• **Work to do**
Starting at the line containing "The height and" and ending at the line containing "[1178, 123]", rewrite those lines with 41 added to every coordinate in the answers. Leave the pictures out.

• **Material to process**
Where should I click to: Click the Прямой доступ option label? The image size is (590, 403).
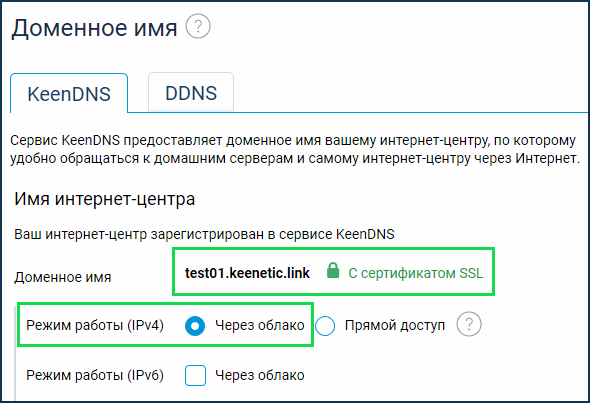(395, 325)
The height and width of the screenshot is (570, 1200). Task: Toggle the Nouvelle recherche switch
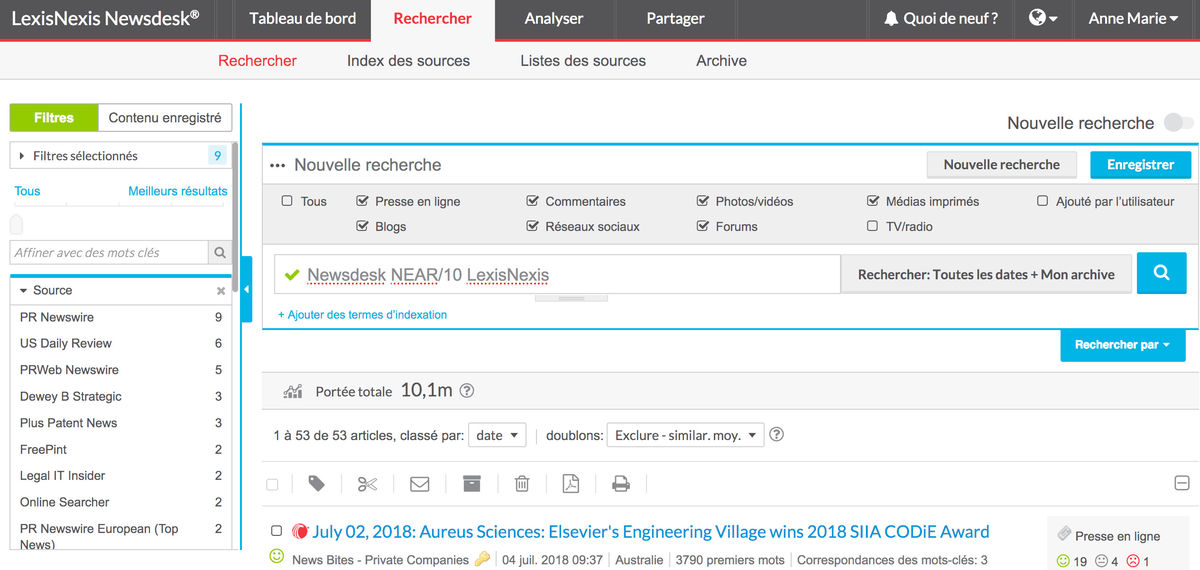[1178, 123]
==
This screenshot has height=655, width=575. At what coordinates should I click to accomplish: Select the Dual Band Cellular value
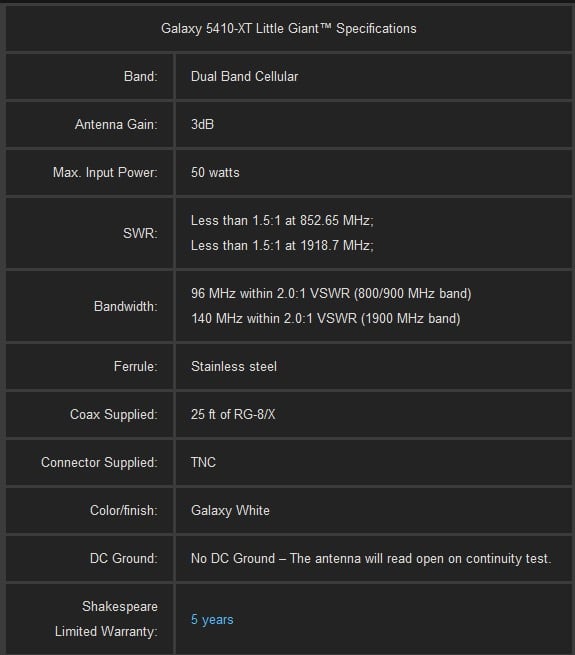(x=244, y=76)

• **Final result**
The height and width of the screenshot is (570, 1200). Task: Toggle the Nouvelle recherche switch
[1219, 164]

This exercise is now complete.